Barlow Lyde & Gilbert joined magic circle firms Allen & Overy (A&O) and Freshfields Bruckhaus Deringer in last weekend's emergency negotiations to provide temporary insurance cover for UK airlines against risk of terrorist attacks.
Barlow Lyde partner Michael Mendelowitz advised Global Aerospace Underwriting Managers, the underwriting agents of a specially-formed insurance company called Troika. The company had to be set up, receive Government backing and be authorised by the Financial Services Authority in just one weekend. Mendelowitz said: "Once the Chancellor Gordon Brown had announced that the Government would provide the aviation insurance cover that was no longer commercially available, all of the parties involved and their lawyers cooperated and worked around the clock to draft and negotiate a set of complex agreements against an extremely tight deadline." Troika is sponsored by brokers Aon, Marsh and Willis. It is able to underwrite aviation liability risks as the Treasury has granted indemnity through a reinsurance contract. A&O represented the consortium of brokers, while Freshfields acted on behalf of the Treasury.
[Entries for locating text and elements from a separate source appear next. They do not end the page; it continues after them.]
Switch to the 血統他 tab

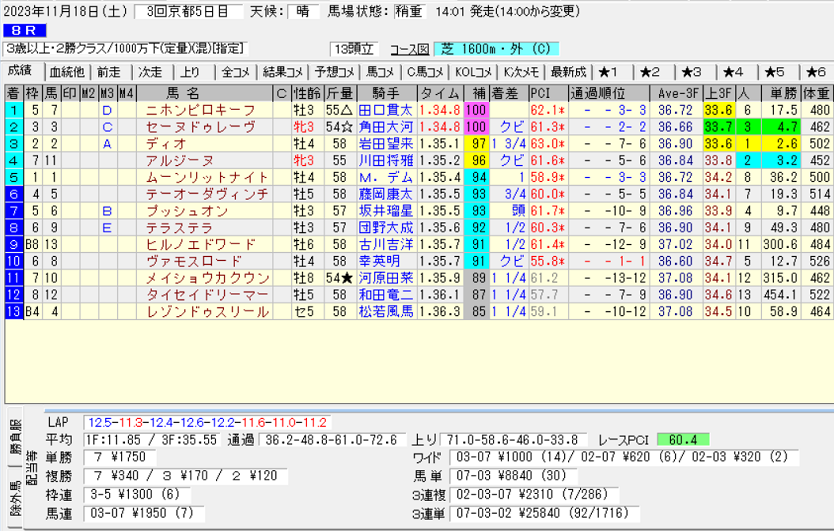(67, 72)
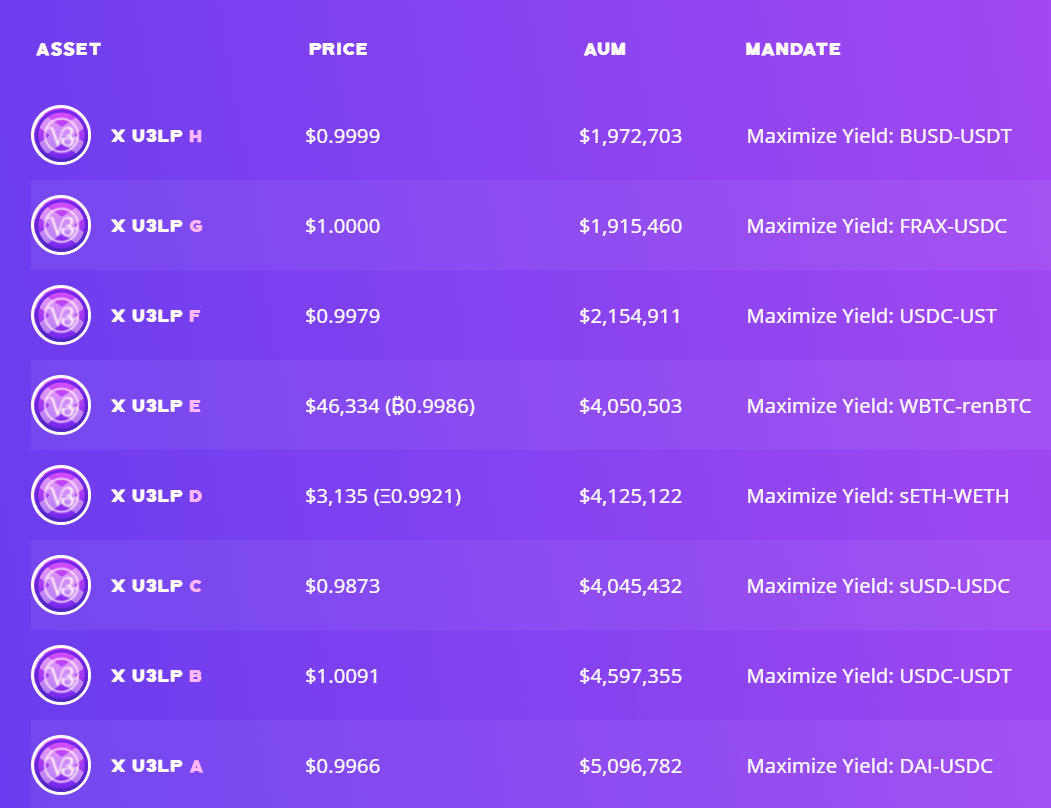Click the Maximize Yield: WBTC-renBTC mandate
The height and width of the screenshot is (808, 1051).
[888, 406]
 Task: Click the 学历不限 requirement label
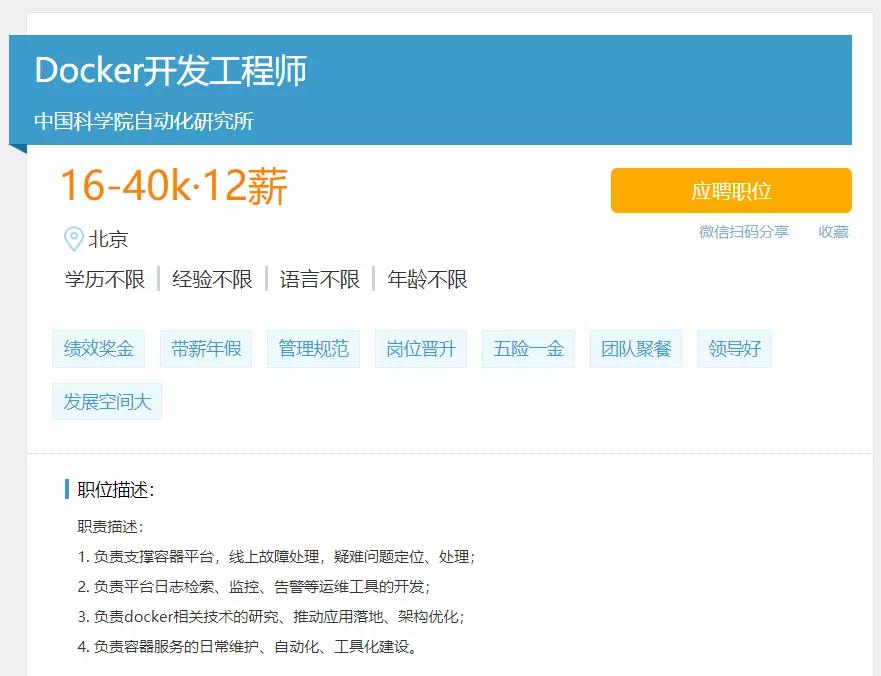coord(105,279)
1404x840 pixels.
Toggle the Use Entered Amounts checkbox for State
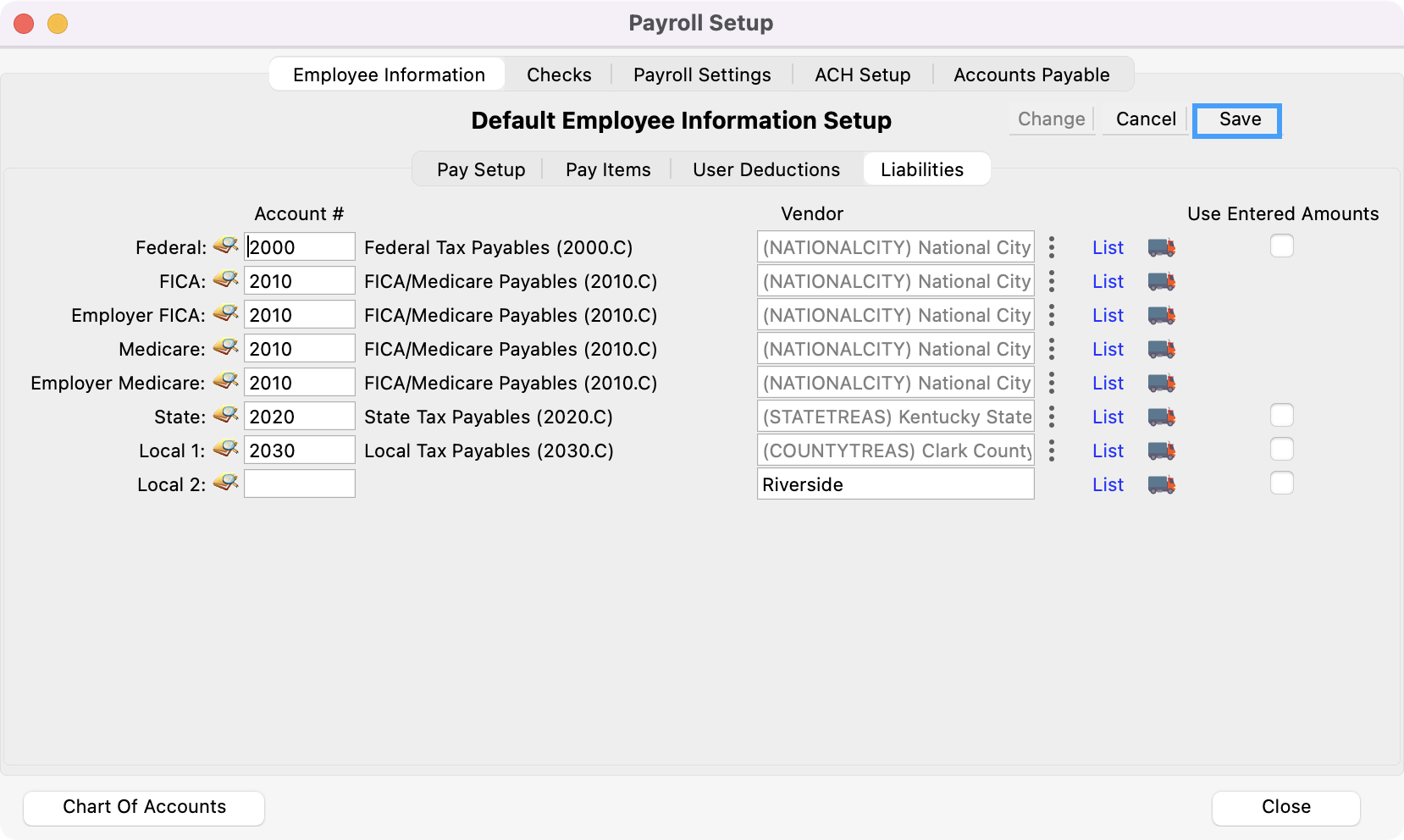[x=1281, y=416]
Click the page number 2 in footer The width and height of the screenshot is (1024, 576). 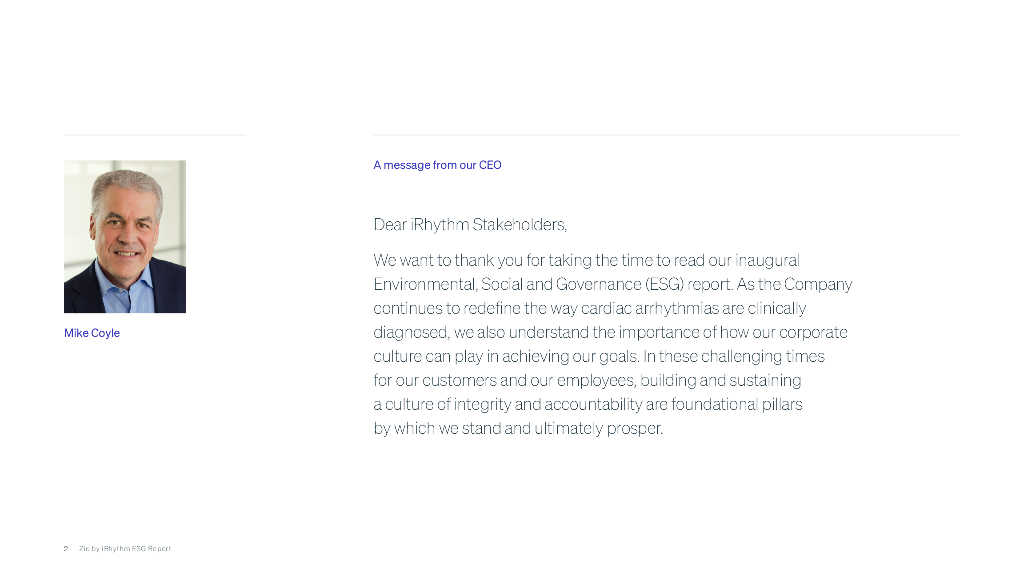[x=66, y=548]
"The challenge of providing a solution which has kept the UK aviation industry flying was formiddable" Guy Beringer, Allen & Overy
A&O brought out its big guns for the deal, with senior partner Guy Beringer leading the team. Corporate partner Ian Stanley and head of the insurance group Michael Brown were also involved. Beringer said: "The challenge of providing a solution which has kept the UK aviation industry flying, within such a short timescale, was formidable." This short-term rescue package was essential for UK airlines following the withdrawal of insurance cover by the international commercial aviation insurance market. Airlines would have been forced to remain on the ground had this scheme not been completed. For an initial period of a month, the Treasury will deliver replacement insurance for UK airlines. Should the cover need to be extended, airlines will have to pay premiums based on commercial rates prior to the terrorist attacks in the US. The Freshfields team was led by partners Graham Nicholson and Ian Poynton. Andrew Renshaw in the Brussels office was also called in to assist in handling EU issues. Nicholson said: "A lot of people all worked extremely hard to put the deal together. The weekend went in a bit of a blur, but there are plenty more."